Proposition 1 was spearheaded by Spokane attorney Brian Hansen and Jonathan Bingle, a businessman and current city council member. They described the initiative as “a step in the right direction to help reduce the dangerous, dirty, and disruptive behavior inherent in homeless encampments around areas where our children learn, play, and grow.”

Hansen, named as a respondent in the lawsuit filed by Jewels and Stuckart, was represented by Seattle attorney Mark Lamb, who is legal counsel for Clean & Safe Spokane.

“Given the well-reasoned decision by the Spokane Superior Court and the Division 3 Court of Appeals unanimously affirming and protecting the rights of citizens to have a say in the safety of their children, we are confident that the State Supreme Court will reject this ill-considered appeal,” Lamb said in Thursday’s statement.

“Further, to be clear, despite the narrative put forth by local media and the City of Spokane, Prop 1 is the current law of Spokane and the City of Spokane is required to enforce the law unless and until the State Supreme Court rules differently on this matter,” Lamb said.

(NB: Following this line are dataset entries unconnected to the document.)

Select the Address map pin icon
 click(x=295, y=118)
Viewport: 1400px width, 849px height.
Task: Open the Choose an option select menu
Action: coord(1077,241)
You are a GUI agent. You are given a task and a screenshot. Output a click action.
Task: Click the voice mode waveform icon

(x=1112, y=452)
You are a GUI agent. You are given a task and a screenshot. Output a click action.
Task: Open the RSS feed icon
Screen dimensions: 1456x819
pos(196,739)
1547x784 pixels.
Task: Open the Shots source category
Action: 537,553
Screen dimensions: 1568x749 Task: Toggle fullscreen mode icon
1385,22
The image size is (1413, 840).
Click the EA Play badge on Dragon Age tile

Estey said the respondents have 30 days from the petition filing to submit their own brief to the Supreme Court, which will examine the pleadings before deciding whether to accept the case for review. That decision won’t occur before June, said Wendy Ferrell, associate director of communications for the Administrative Office of the Courts, in an emailed reply Friday to The Center Square. When filing fees are paid, information will be posted the court’s petition review portal.

The City of Spokane, Spokane County, and county auditor Vicky Dalton are also named as respondents in the appeal, but they did not participate in the appellate court arguments in October.

While Proposition 1 calls for restricting homeless populations from places where children may gather, there have been increasing complaints over the city’s sit-and-lie-ordinance voiced by business owners and professionals working near or in downtown Spokane. Others warn that homeless drug addicts are growing more violent and that related problems are spreading throughout the community.

In the petition for review, Jewels attorney Knoll Lowney of Seattle said there have been conflicting rulings in recent years by state courts regarding local ballot measures that criminalize homeless camping. Lowney said a King County Superior Court judge removed a Seattle measure from the ballot because the state’s Homeless Housing and Assistance Act precludes local initiatives.

But two years later, wrote Lowney, the Spokane superior court and Division III appellate court “reached the opposite conclusion, holding that the Homeless Act does not limit the local initiative process.”

If that decision is allowed to stand, Lowney said, initiative efforts to criminalize homelessness “will likely become more common and extreme,” leading to “setting homeless policy by soundbites and politics, rather than evidence and coordination as the Legislature clearly intends.”

To provide clarification, Lowney said the Supreme Court should accept the case for review. He contends allowing a local initiative to override state rules in this instance could also jeopardize other measures – from public health to noxious weed control – that require coordinated planning.

Others have also questioned the initiative’s constitutionality. Spokane updated its municipal code last September in response to a federal court ruling in the case, Martin v. City of Boise, which said camping can’t be prohibited on city property if shelter space is not available for homeless persons. That ruling was upheld by the 9th District Court of Appeals and applies to West Coast states.

But Estey, in his statement Thursday, said “Five different judges have ruled in the favor of the citizens’ right to pass Prop 1 and the citizens sent a resounding message in November.”

Estey described the petitioners as “close allies of Spokane Mayor Lisa Brown” and questioned why the mayor “isn’t … asking her friends to stand down. What more does she need to back her constituents?”

Neither the mayor’s office or Jewels Helping Hands responded to emailed requests Thursday from The Center Square for comment regarding Estey’s assertions.